In vitro and in vivo bioactivity assessment of a polylactic acid/hydroxyapatite composite for bone regeneration

Abstract

Synthetic bone graft substitutes based on composites consisting of a polymer and a calcium-phosphate (CaP) ceramic are developed with the aim to satisfy both mechanical and bioactivity requirements for successful bone regeneration. In the present study, we have employed extrusion to produce a composite consisting of 50 wt.% poly(D,L-lactic acid) (PLA) and 50 wt.% nano-sized hydroxyapatite (HA) powder, achieving homogeneous distribution of the ceramic within the polymeric phase. In vitro, in both a simulated physiological saline (SPS) and a simulated body fluid (SBF), a greater weight loss was observed for PLA/HA than for PLA particles upon 12-week immersion. Furthermore, in SPS, a continuous release of calcium and phosphate from the composite was measured, whereas in SBF, decrease of the amount of the two ions in the solution was observed both for PLA and PLA/HA accompanied with the formation of a CaP layer on the surface. In vitro characterization of the composite bioactivity was performed by culturing human mesenchymal stromal cells (hMSCs) and assessing proliferation and osteogenic differentiation, with PLA as a control. Both PLA/HA composite and PLA control were shown to support hMSCs proliferation over a period of two weeks. In addition, the composite significantly enhanced alkaline phosphatase (ALP) activity of hMSCs in osteogenic medium as compared with the polymer control. A novel implant design was employed to develop implants from dense, extruded materials, suitable for testing osteoinductivity in vivo. In a preliminary study in dogs, PLA/HA composite implants induced heterotopic bone formation upon 12-week intramuscular implantation in all animals, in contrast to PLA control, which was not osteoinductive. Unlike in vitro, a more pronounced degradation of PLA was observed in vivo as compared with PLA/HA composite.

Keywords: bone regeneration; composite; hydroxyapatite; osteoinduction; polylactic acid.

Figure 1. Implant design. Digital photograph (A) and schematic representation with dimensions (B) of implants used for intramuscular implantation in a canine model to assess osteoinductivity.
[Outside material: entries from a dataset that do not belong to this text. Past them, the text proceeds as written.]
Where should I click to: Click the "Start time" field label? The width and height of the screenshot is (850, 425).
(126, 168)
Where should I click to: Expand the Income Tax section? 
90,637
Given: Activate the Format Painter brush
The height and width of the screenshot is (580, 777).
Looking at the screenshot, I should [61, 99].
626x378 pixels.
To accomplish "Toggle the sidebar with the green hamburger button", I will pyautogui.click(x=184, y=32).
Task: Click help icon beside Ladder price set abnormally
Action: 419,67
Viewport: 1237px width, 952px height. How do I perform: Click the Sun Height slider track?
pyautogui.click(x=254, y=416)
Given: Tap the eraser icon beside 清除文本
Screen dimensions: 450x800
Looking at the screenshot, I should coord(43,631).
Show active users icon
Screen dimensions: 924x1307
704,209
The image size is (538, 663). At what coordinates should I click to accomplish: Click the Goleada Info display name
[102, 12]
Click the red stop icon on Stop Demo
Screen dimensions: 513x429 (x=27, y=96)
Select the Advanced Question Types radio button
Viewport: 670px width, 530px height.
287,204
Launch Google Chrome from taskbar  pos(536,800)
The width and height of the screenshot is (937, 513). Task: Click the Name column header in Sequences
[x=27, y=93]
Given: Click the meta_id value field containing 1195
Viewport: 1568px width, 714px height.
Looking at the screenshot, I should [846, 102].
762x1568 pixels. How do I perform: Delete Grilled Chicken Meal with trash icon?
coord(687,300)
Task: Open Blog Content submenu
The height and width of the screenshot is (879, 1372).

Figure 2. Characterization of PLA, PLA/HA and HA. XRD spectrum of nano-HA powder (A), SEM micrograph of nano-HA powder (B), and FTIR spectra of nano-HA powder, PLA and PLA/HA composite (C).

Figure 3. Composite homogeneity. SEM micrograph (A), EDAX spectrum (B) and elemental maps of calcium (C) and phosphorous (D) atoms of PLA/HA pellet after polishing and sterilization. (scale bars: 20 μm).

Figure 4. In vitro degradation and calcium phosphate release. Wet and dry weights of the PLA and PLA/HA particles upon immersion in SPS and SBF over a period of 12 wk. (A) pH of the solutions. (B) Calcium and phosphate release from PLA/HA particles in SPS (C and Drespectively) and of PLA and PLA/HA in SBF (E and F respectively). Statistical analysis was performed using one way ANOVA with Tukey’s multiple comparison post-hoc test (P < 0.05 and n = 3).

Figure 5. HMSCs proliferation and osteogenic differentiation. DNA content (A) and ALP activity corrected for DNA content (B) of hMSCs cultured on PLA and PLA/HA pellets in basic and osteogenic medium for 7 and 14 d. Statistical analysis was performed using one way ANOVA with Tukey’s multiple comparison post-hoc test (P < 0.05 and n = 3).

Figure 6. In vivo degradation of implants and formation of fibrous capsule. Images of methylene blue and basic fuchsin stained histological sections of implants after 12-wk intramuscular implantation in dogs. Digital photographs of a PLA (A) and a PLA/HA (B) implant section (scale bars: 5 mm), showing a more pronounced degradation of the polymer as compared with the composite implant. High magnification micrographs of a PLA (C) and a PLA/HA (D) implant section, showing fibrous capsule (FC) that had formed around both implant types and the surrounding muscle tissue (M) (scale bars: 100 µm).

Figure 7. In vivo bone formation in composite implants. Low magnification micrographs (AandB) and enlargements of black square areas in (A and B), respectively (CandD) of representative methylene blue and basic fuchsin stained sections of PLA/HA composite implants from two dogs. Images (A and B) show the entrance of the protective gap between the two composite plates surrounded with fibrous tissue (FT). Bone formation can be observed inside the gap (Bone). The newly formed bone was normal in appearance, with osteoid containing osteocytes and aligned with a layer of osteoblasts (CandD). Bone formation was also observed surrounding composite particles formed upon degradation (indicated by arrows, scale bars: A and B, 500 µm; C and D, 50 µm; E, 200 µm).